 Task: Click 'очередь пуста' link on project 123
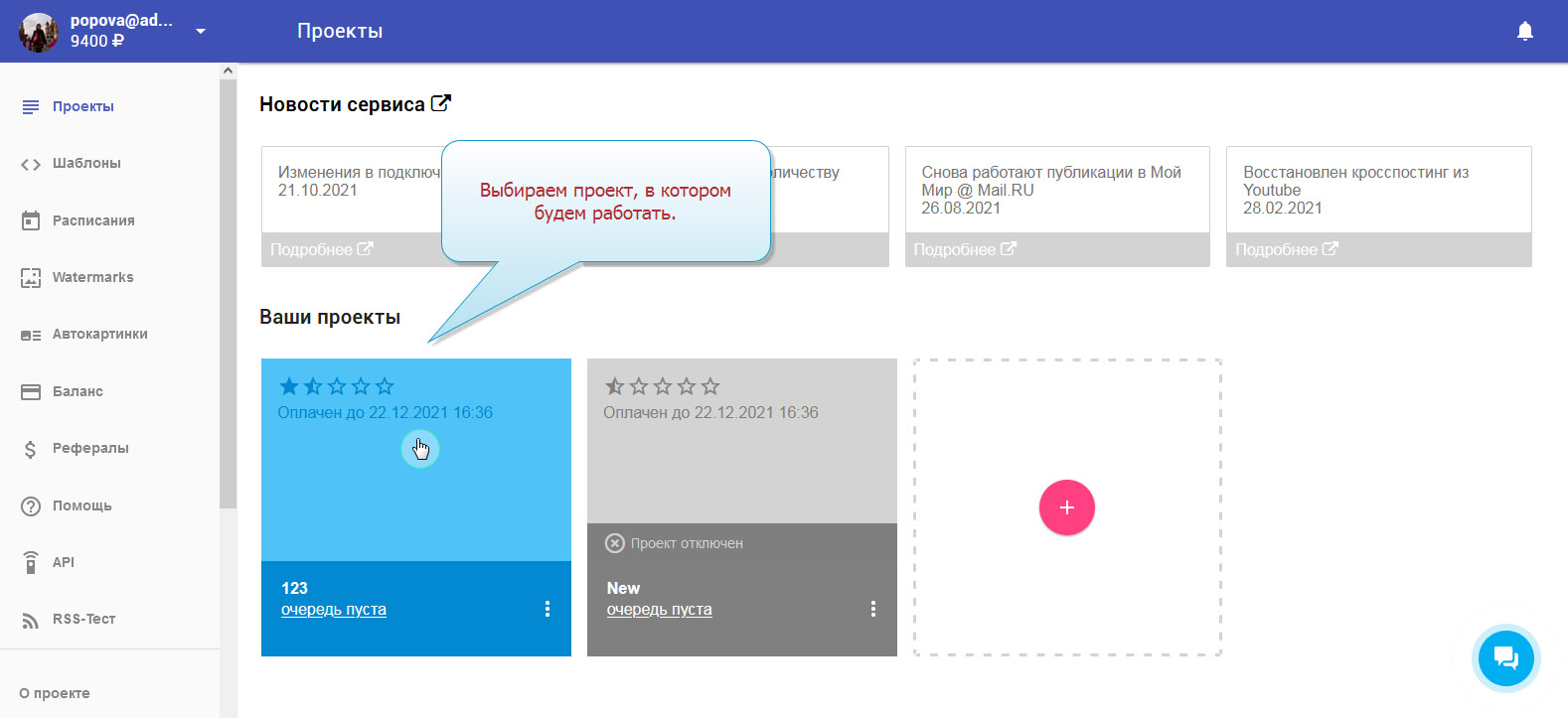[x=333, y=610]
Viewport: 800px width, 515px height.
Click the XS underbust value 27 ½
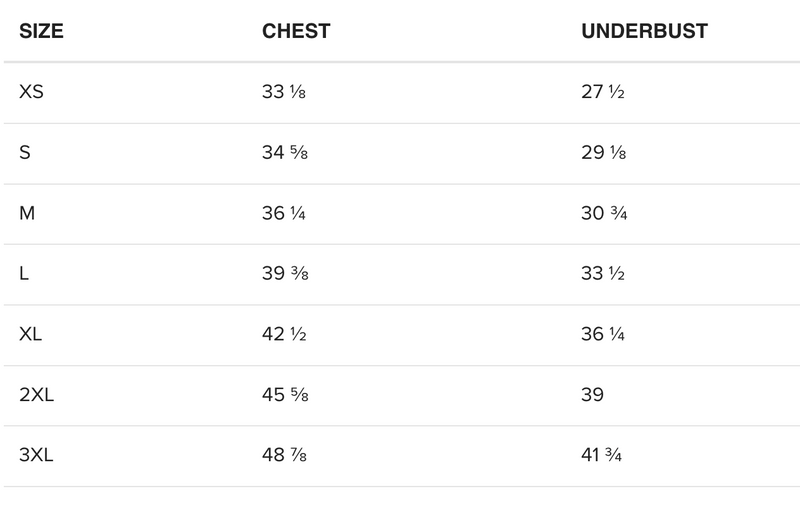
+++
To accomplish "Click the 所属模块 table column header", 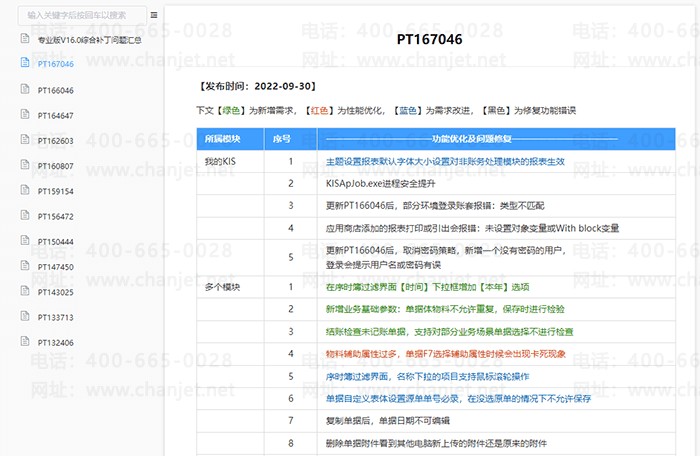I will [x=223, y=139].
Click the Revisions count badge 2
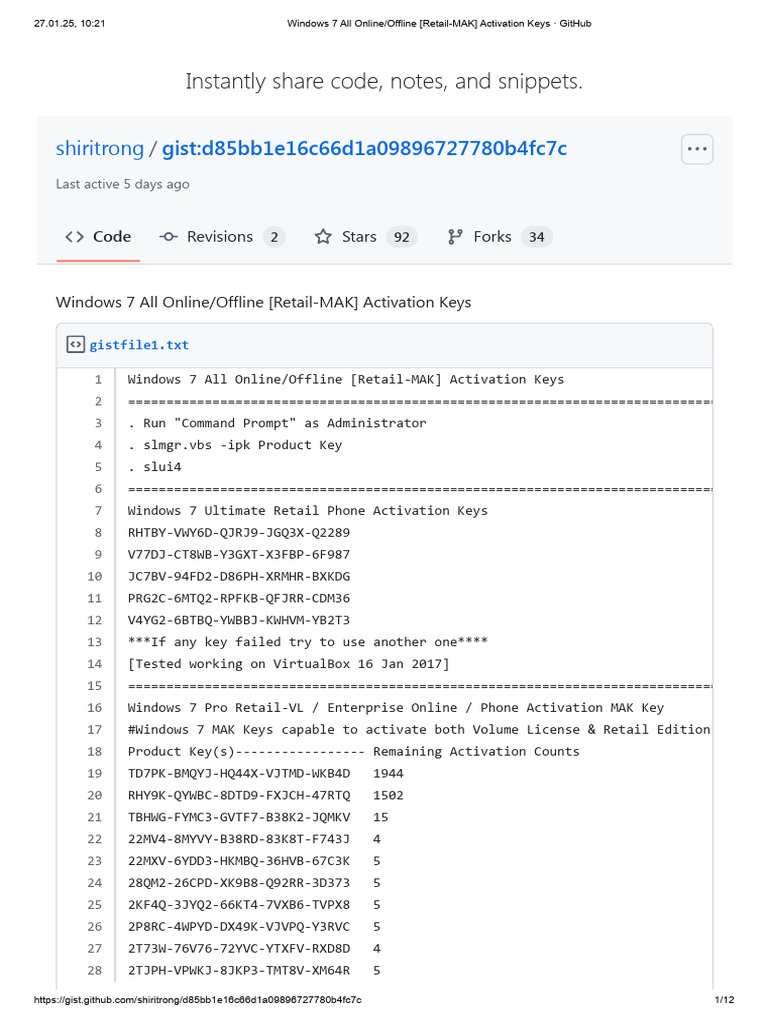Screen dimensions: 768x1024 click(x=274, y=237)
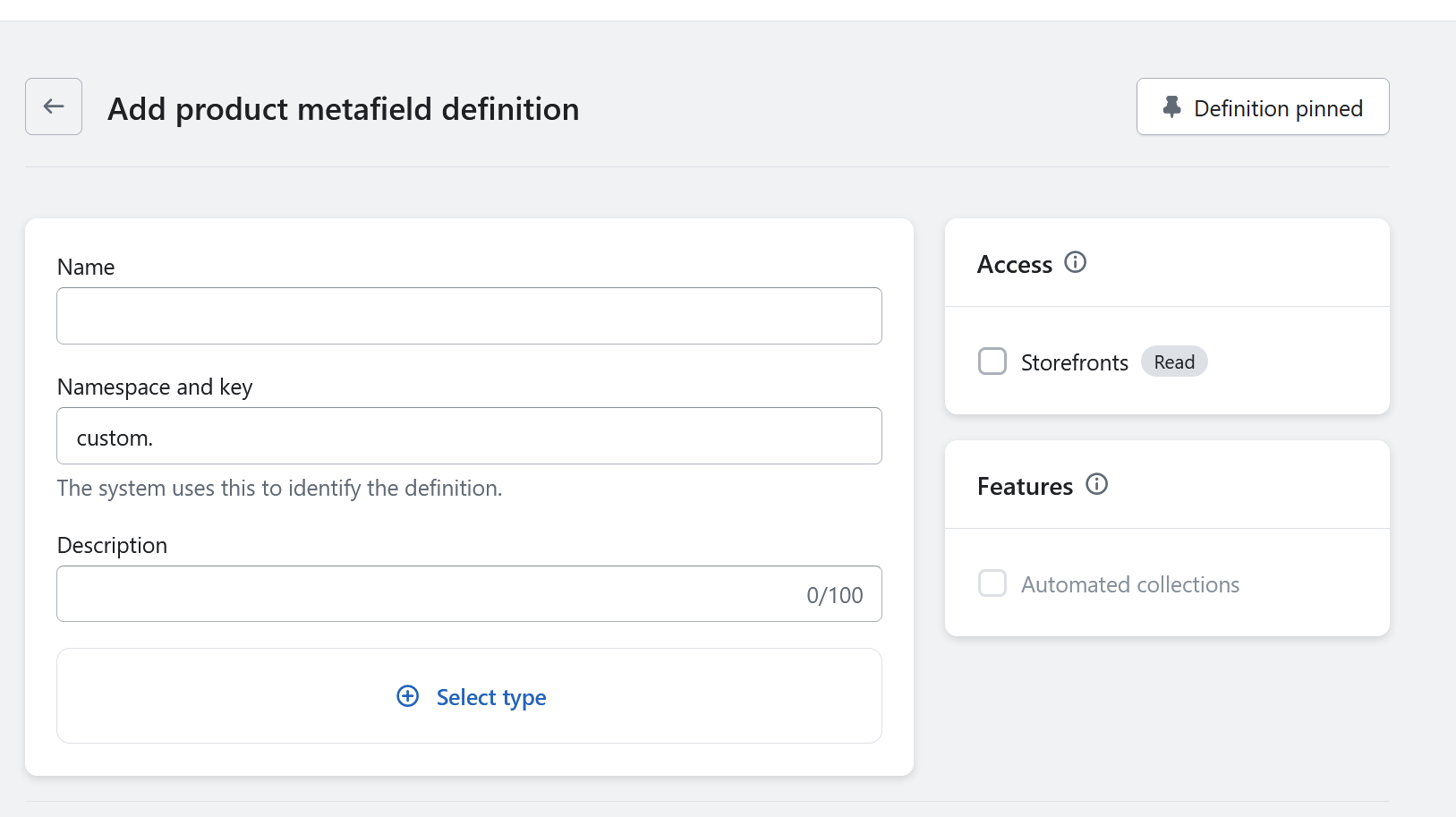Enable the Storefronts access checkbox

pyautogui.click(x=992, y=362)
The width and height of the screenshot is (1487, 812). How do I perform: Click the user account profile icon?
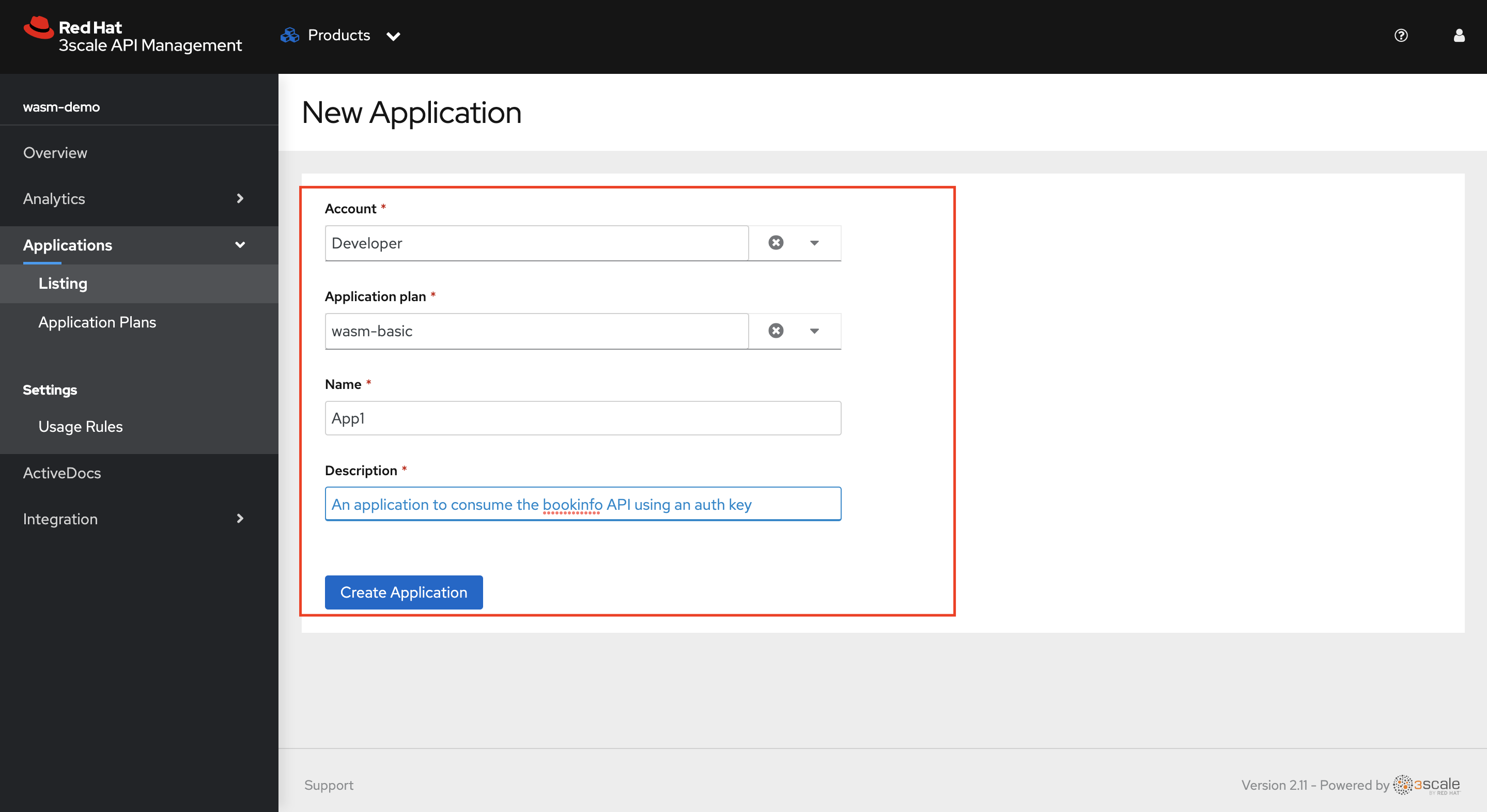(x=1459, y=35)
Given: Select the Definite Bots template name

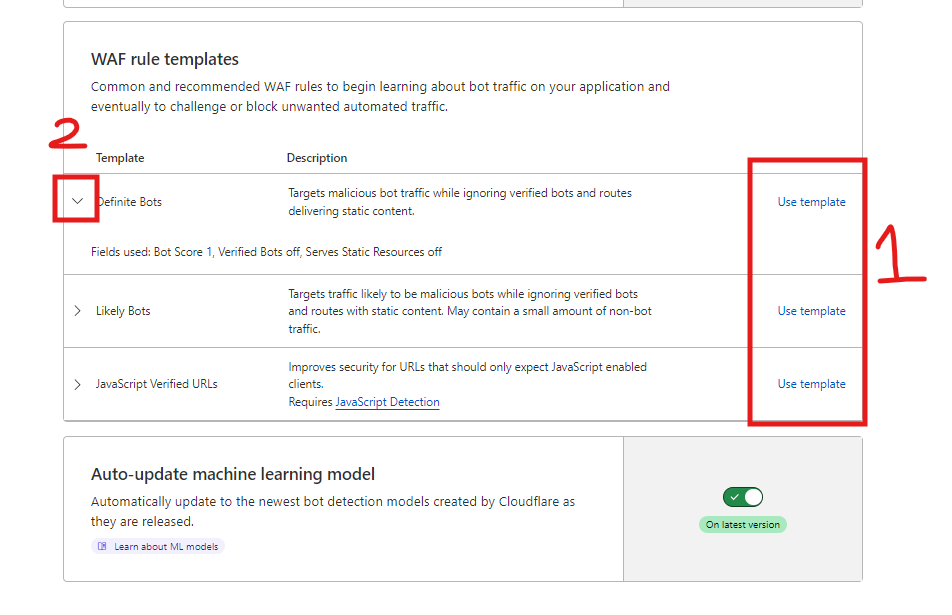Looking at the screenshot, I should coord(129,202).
+++
**TASK DESCRIPTION:** Return word for word the lines above from the line with "Viewport: 800px width, 515px height." to the line with "Click the XS underbust value 27 ½", including both and leaving out all others.

**WRITTEN SOLUTION:**
Viewport: 800px width, 515px height.
Click the XS underbust value 27 ½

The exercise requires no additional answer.